= Margit Haider-Dechant =

Austrian classical pianist

Margit Haider-Dechant (born 5 May 1952) is an Austrian concert pianist, musicologist and music educator.

== Career ==
Haider-Dechant studied education and piano at the Bruckner-Konservatorium in Linz, supported by a Bösendorfer scholarship. She also studied piano at the Mozarteum in Salzburg and graduated with a diploma. She then studied with Leonard Hokanson in Frankfurt and Vitaly Margulis in Freiburg im Breisgau. In 2005, she became professor for piano at the Anton Bruckner Private University and was awarded a doctorate in philosophy in 2009 following her dissertation entitled Joseph Woelfl-Werkverzeichnis.

In addition to her work in Linz, a visiting professorship took her to the Mahidol University in Bangkok from 2001 to 2002. Until her retirement in 2014, she directed a concert class for piano at the Anton Bruckner Private University. Among her students are prize winners of national and international competitions.

Haider-Dechant gave concerts all over the world. Some of her concerts have been broadcast by television and radio stations. She has also released numerous recordings. After the release of the CD Wagner for keys, she was invited by Wolfgang Wagner to a concert in the villa Wahnfried in Bayreuth.

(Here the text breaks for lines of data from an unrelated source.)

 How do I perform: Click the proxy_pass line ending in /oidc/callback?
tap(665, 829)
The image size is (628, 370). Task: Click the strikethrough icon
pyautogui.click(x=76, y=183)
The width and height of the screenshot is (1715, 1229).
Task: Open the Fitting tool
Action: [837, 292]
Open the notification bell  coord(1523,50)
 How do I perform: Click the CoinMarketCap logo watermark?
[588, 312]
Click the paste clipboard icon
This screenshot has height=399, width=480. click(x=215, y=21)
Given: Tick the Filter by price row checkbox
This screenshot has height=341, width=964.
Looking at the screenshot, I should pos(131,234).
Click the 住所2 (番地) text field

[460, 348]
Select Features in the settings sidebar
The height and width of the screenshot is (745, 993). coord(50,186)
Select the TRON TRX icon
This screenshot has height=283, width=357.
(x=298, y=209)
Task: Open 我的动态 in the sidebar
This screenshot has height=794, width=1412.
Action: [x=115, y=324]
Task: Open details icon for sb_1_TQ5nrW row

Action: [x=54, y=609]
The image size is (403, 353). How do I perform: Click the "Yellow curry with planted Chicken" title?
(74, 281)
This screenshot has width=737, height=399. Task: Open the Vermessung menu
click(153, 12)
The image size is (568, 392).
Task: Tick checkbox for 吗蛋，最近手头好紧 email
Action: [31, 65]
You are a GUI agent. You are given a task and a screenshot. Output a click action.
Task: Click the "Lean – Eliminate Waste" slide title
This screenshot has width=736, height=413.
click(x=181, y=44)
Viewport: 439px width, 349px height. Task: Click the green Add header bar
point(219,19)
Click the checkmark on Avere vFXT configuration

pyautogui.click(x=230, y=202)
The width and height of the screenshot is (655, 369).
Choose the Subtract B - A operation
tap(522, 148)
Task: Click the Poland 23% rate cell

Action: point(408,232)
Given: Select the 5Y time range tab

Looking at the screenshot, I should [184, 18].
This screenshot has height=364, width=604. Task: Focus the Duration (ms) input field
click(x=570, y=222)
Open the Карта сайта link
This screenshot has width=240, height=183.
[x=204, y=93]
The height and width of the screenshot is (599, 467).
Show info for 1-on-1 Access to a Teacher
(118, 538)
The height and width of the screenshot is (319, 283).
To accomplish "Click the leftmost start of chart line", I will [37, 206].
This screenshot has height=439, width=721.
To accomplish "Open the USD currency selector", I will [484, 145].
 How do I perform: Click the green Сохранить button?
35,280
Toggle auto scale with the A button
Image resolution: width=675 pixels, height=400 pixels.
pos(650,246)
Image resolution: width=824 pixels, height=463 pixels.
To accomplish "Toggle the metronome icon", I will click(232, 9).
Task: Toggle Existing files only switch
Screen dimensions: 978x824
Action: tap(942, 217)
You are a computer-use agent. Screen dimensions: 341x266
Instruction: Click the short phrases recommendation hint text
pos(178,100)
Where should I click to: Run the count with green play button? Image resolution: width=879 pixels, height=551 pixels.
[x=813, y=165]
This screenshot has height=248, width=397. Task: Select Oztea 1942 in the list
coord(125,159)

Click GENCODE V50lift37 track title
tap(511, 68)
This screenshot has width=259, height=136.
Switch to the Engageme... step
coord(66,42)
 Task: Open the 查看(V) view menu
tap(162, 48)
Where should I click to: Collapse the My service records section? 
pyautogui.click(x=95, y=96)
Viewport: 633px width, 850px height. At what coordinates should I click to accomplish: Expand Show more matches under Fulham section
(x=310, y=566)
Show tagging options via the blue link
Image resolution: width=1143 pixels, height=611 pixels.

Her concert repertoire ranges from Baroque music to modern music. Of particular importance to her, are the works of the 19th century, including Charles-Valentin Alkan, Erik Satie, Groupe des Six, Olivier Messiaen as well as works of Austrian modernism. In 1990, she gave the first public performance of Alkan's Concert sans orchestre op. 39, which had been considered unplayable until then, at the Festival Alkan 1990 in Paris.

The reconstructed 1-movement Piano Concerto No. 6 in D major by Nicholas Cook from sketches by Ludwig van Beethoven in the arrangement by Hermann Dechant was published by the later in 2015 and premiered in Bonn.

Haider-Dechant is President of the International Joseph Woelfl Society (IJWG), which she co-founded in 2011, and Chairman of the Joseph-Woelfl-Gesellschaft Bonn.

She is married with composer Hermann Dechant.

== Recordings ==
=== Piano solo ===
- Balduin Sulzer: Toccata u. Miniaturen, Margit Haider, Klavier, Preiserrecords SPR 145, LP
- Balduin Sulzer: Notices for Piano, Margit Haider, Klavier, Preiserrecords SPR 218, LP
- Balduin Sulzer: Sonate rhapsodique, CD Radio Oberösterreich
- Wagner für Tasten, APOLLON-Musikoffizin CI 20.006, CD
- Mozarts Schüler, APOLLON-Musikoffizin CI 20.007, CD
- Woelfl & Alkan. Zwei Giganten des Klaviers, APOLLON-Musikoffizin CI 20.013, CD

=== World premieres of concerts ===
- Balduin Sulzer: Konzert für Klavier und Bläseroktett. Ensemble Octogon, Margit Haider, Klavier, Oberösterreichische Stiftskonzerte 1993, Stift Kremsmünster
- Joel Diermaier (born 1964): „Per sonare“, Konglomerat für Blasinstrumente, Streicher und Klavier nach Alban Bergs Sonate op. 1.:Festival für zeitgenössische Musik in Nizhny Novgorod, Russia, 2008. Orchester der Musikhochschule „Glinka-Konservatorium“, Margit Haider-Dechant, Klavier
- Arnold Schoenberg: Konzert für Klavier und Orchester op. 42, Österreichische Erstaufführung im Arnold Schönberg Center Vienna, 2008
- Ludwig van Beethoven: World premiere of the Piano Concerto No. 6, reconstructed after Beethoven's sketches by Nicholas Cook and Hermann Dechant

== Awards ==
- 1998: Ernennung zum Ehrenmitglied des Richard-Wagner-Verbandes Barcelona.
- 2000: Verleihung der Ehrenprofessur der Russischen Föderation.
- 2015: Verleihung des Goldenen Ehrenzeichens für Verdienste um die Republik Österreich.